Nous pensions avoir de l expérience avec la Diagonale des Fous a la Réunion en 2013, mais c est une épreuve très différente que nous avons traversée.

En effet, cet utmb a bien mal commencé pour nous : au bout de 2h/3h de course, j étais trahi par des douleurs au ventre et l un de mes compagnons Tomy baissait les armes. 

Le trio explosait alors et je repartais des Contamines seul et plein de doutes. Heureusement Élise était la pour remotiver les troupes. 

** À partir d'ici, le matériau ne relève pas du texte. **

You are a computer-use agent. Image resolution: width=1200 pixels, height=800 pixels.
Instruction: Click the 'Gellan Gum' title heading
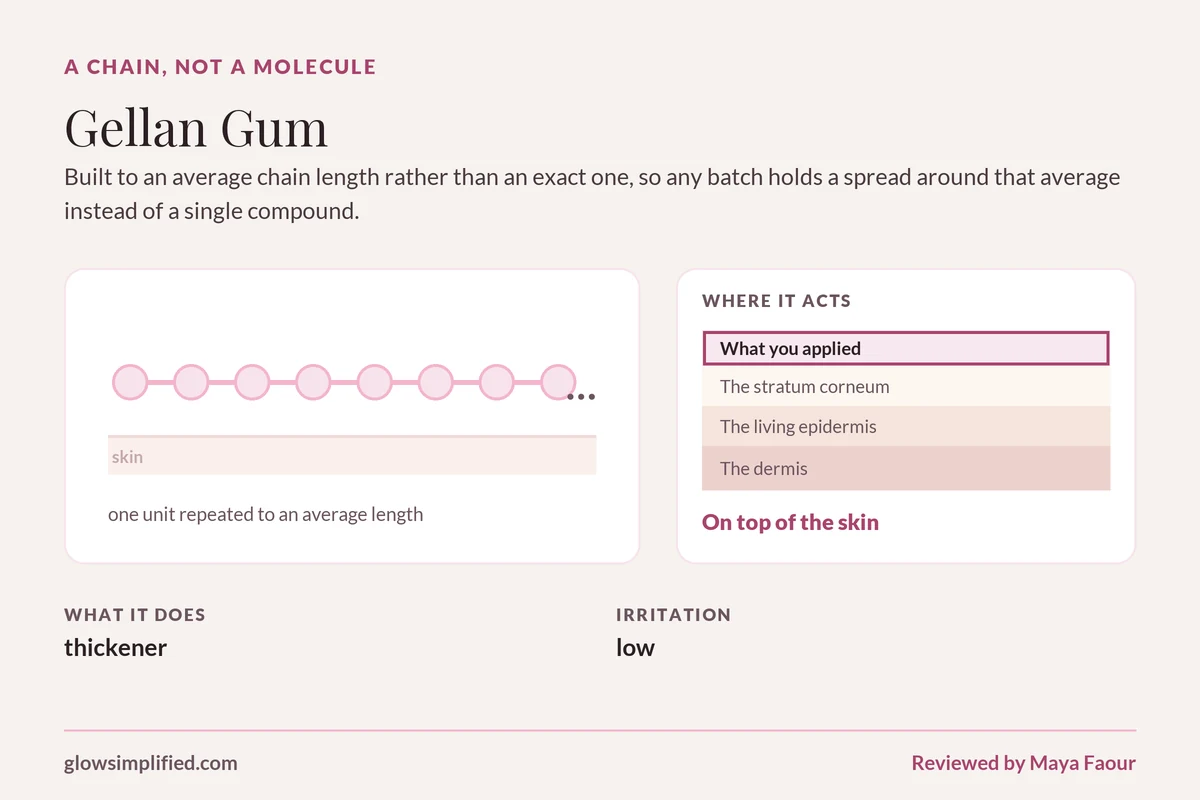click(x=196, y=128)
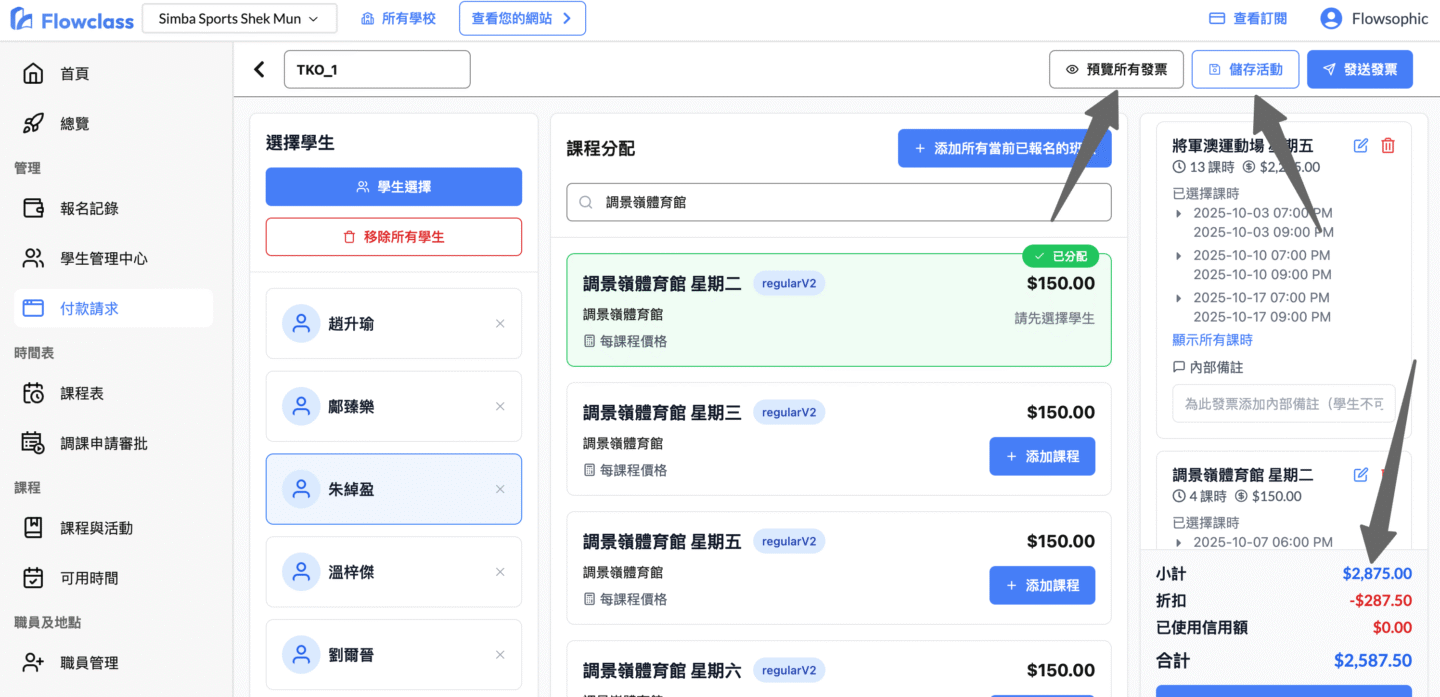This screenshot has width=1440, height=697.
Task: Expand the 2025-10-10 07:00 PM session
Action: (x=1178, y=256)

Finalement après avoir retrouver un peu d énergie jusqu a la Balme je serrai les dents sans pouvoir m alimenter et boire correctement dans la montée titanesque de la croix du bonhomme. La descente avalée sans grande difficulté je retrouvais par hasard le 3 eme laron, Benjamin, aux Chapieux. Tant mieux, pour affronter le terrible col de la Seigne, 2ème sommet a plus de 2500m, on est mieux à 2! Et je confirme on respire vraiment moins bien en altitude... 

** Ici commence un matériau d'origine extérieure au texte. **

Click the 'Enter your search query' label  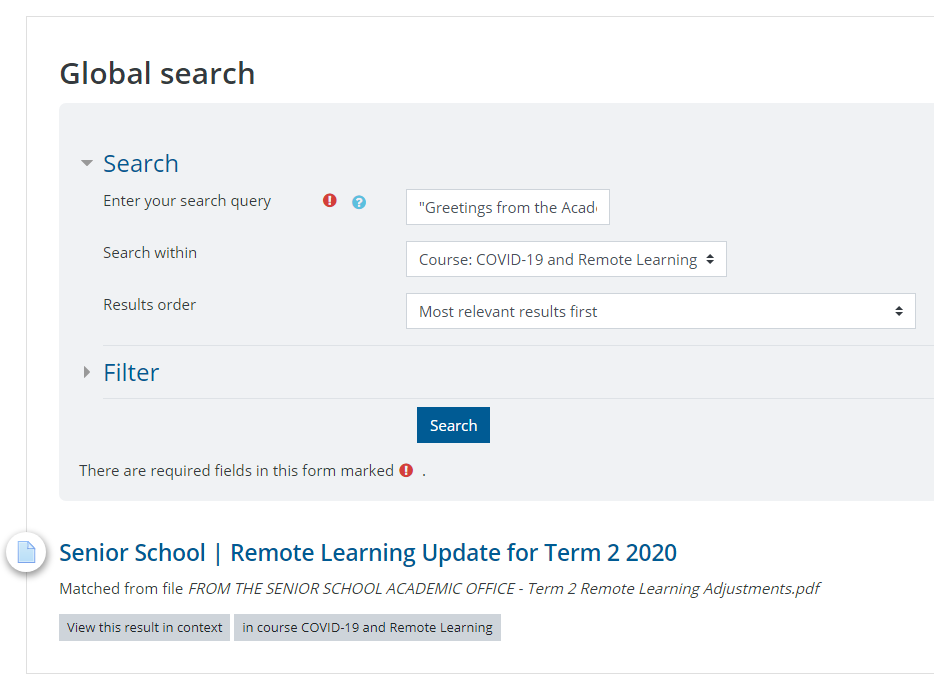tap(187, 200)
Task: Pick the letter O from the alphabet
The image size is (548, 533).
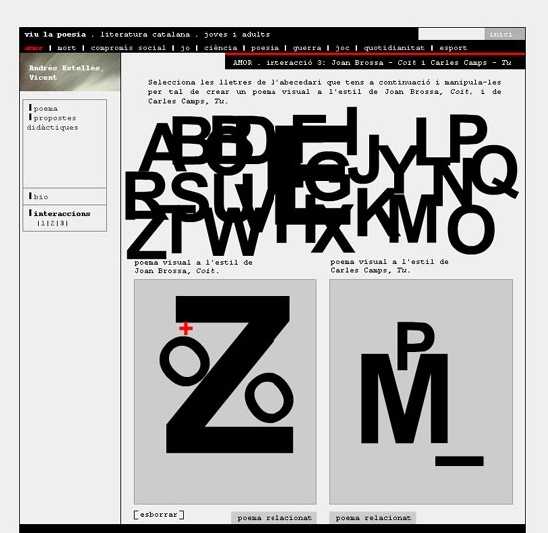Action: pyautogui.click(x=471, y=229)
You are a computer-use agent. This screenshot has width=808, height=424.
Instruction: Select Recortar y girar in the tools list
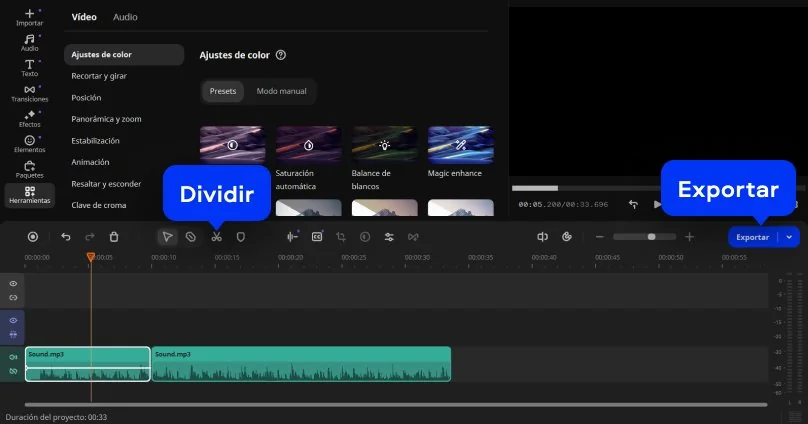(99, 76)
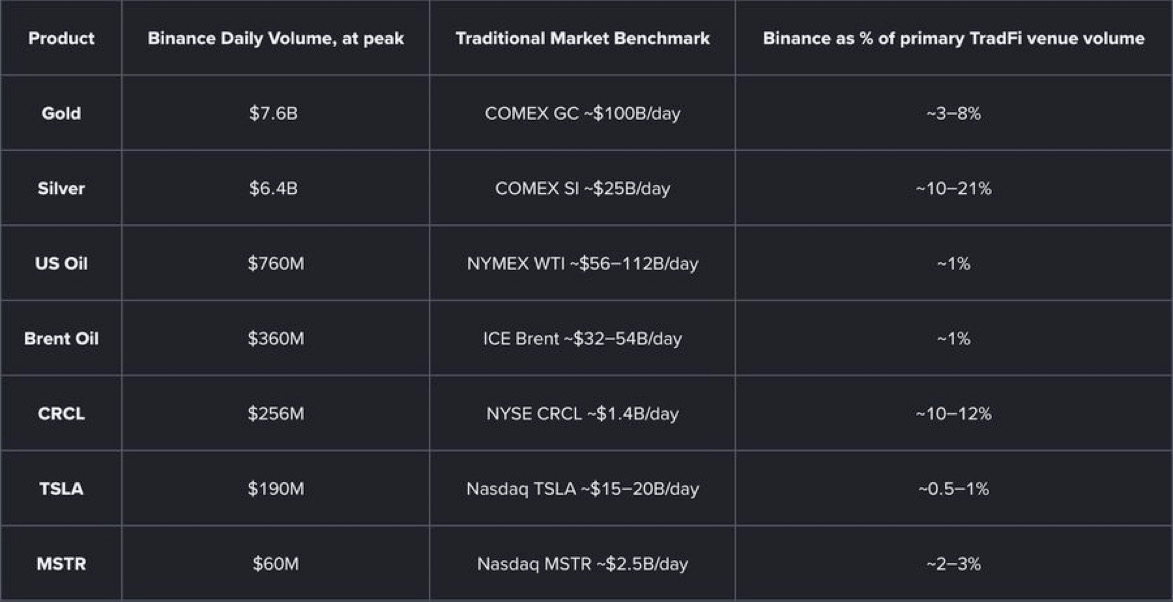Click the $60M MSTR volume cell
The height and width of the screenshot is (602, 1173).
pos(276,563)
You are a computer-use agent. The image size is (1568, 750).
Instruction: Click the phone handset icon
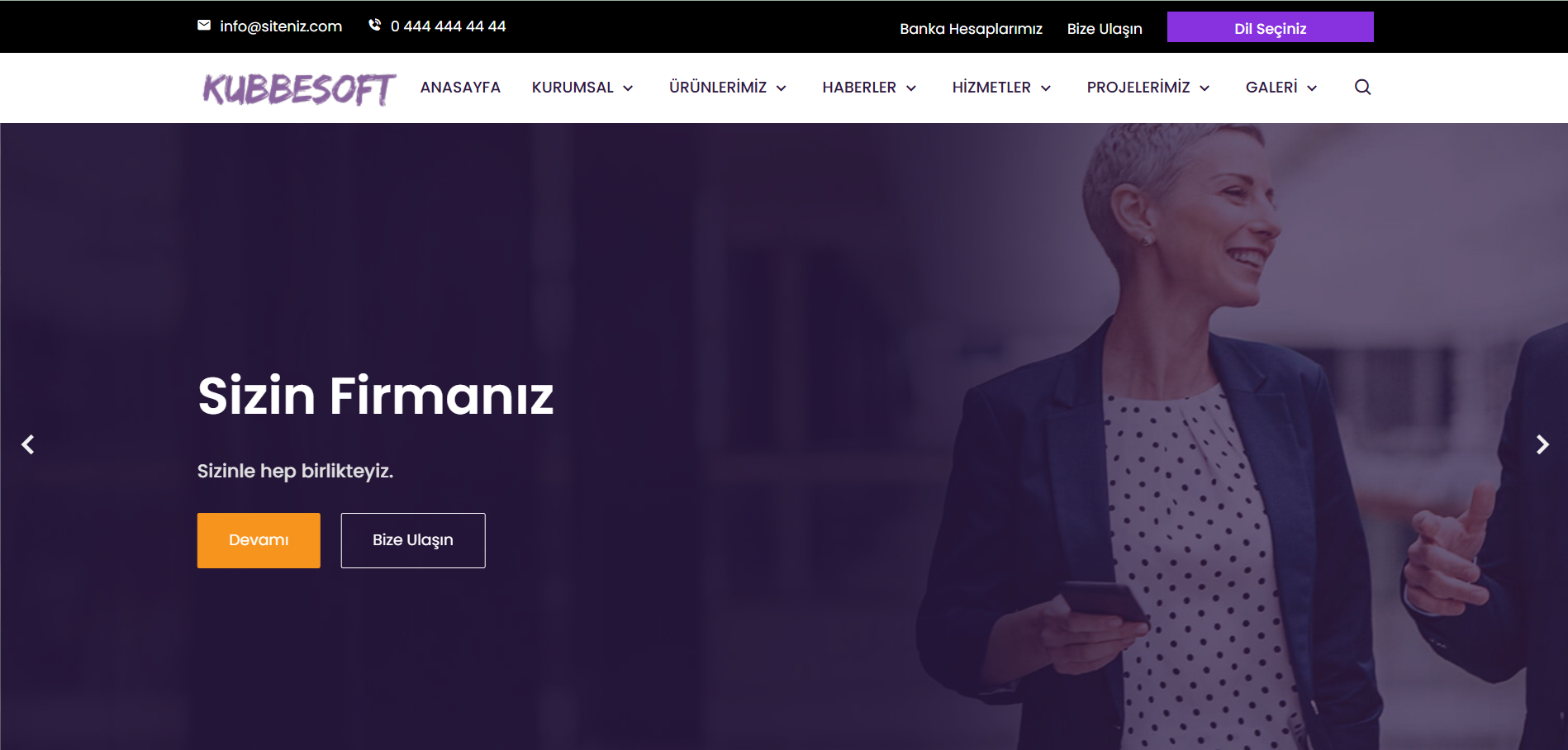pos(374,26)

Heureusement le spectacle fantastique d un lever du soleil sur la face italienne du Mt Blanc nous réchauffa quelque peu (parce que ça pique pas mal sur les cols a 2500!). 

Après une montée/descente (nouvelle sur le tracé) dans des pierriers interminables et avoir réussi à se reposer 10mn dans un refuge, nous avons pu manger un petit déjeuner dantesque au lac combal : soupe de pâtes et coca (un menu très souvent à la carte durant 48h)!

Objectif alors, le ravito de Courmayeur avec la récupération des sacs de survie. Le soleil et la fin des problèmes gastriques (sauf pour l eau) nous redonna du courage pour rejoindre la moitié du parcours. 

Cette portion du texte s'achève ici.